Prior to the completion of the merger transaction and the contribution transaction described above, TIF5 owned approximately 98.6% of the issued and outstanding shares of the Company's Common Stock indirectly through its wholly owned subsidiary, Terra JV, LLC, a Delaware limited liability company ("Terra JV") of which the TSIF5 was the sole managing member, and the remaining issued and outstanding shares of the Company's Common Stock were owned by TIF3.
As described above, the Company acquired TPT2 in the Merger and, in connection with such transaction, TIF7 contributed the shares of Common Stock received as consideration in the Merger to Terra JV and became a co-managing member of Terra JV pursuant to the amended and restated operating agreement of Terra JV, dated March 2, 2020 (the "JV Agreement"). The JV Agreement and related stockholders agreement between Terra JV and the Company, dated March 2, 2020, provide for the joint approval of TIF5 and TIF7 with respect to certain major decisions that are taken by Terra JV and the Company.

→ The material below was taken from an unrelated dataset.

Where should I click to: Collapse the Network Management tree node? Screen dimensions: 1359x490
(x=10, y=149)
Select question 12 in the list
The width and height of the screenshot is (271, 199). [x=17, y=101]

On March 2, 2020, the Company, TIF5, Terra JV and TRA also entered into the Amended and Restated Voting Agreement (the "Voting Agreement"), pursuant to which TIF5 assigned its rights and obligations under the Voting Agreement to Terra JV. Consistent with the original voting agreement dated February 8, 2018, for the period that TRA remains the external manager of the Company, TRA will have the right to nominate two individuals to serve as directors of the Company and, until Terra JV no longer holds at least 10% of the outstanding shares of the Company's Common Stock, Terra JV will have the right to nominate one individual to serve as a director of the Company.
Following the completion of the transactions described above, Terra JV owns approximately 86.5% of the issued and outstanding shares of Common Stock of the Company with the remainder held by TIF 3, and TIF5 and TIF7 own a 87.6% and 12.4% percentage interest, respectively, in Terra JV.

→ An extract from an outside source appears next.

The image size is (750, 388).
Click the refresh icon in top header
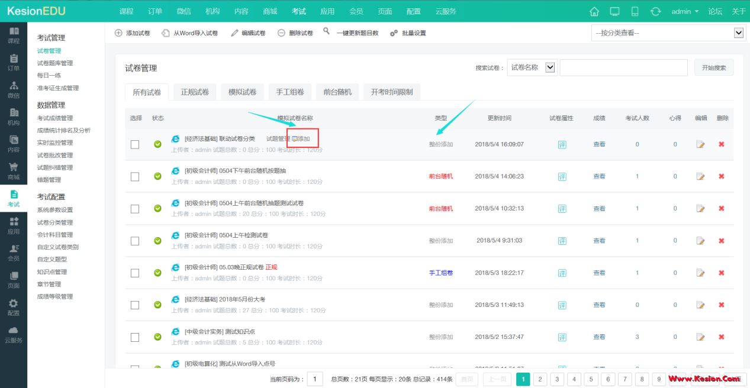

Item 2.01. Completion of Acquisition or Disposition of Assets
The information set forth in Item 1.01 is incorporated by reference into this Item 2.01.
Item 3.02 Unregistered Sales of Equity Securities
The information set forth in Item 1.01 is incorporated by reference into this Item 3.02.
Item 5.02. Departure of Directors or Certain Officers; Election of Directors; Appointment of Certain Officers; Compensatory Arrangements of Certain Officers.
The information set forth in Item 1.01 is incorporated by reference into this Item 5.02.
Item 9.01. Financial Statements and Exhibits.
(d) Exhibits
SIGNATURE
Pursuant to the requirements of the Securities Exchange Act of 1934, as amended, the registrant has duly caused this report to be signed on its behalf by the undersigned in the capacities indicated hereunto duly authorized.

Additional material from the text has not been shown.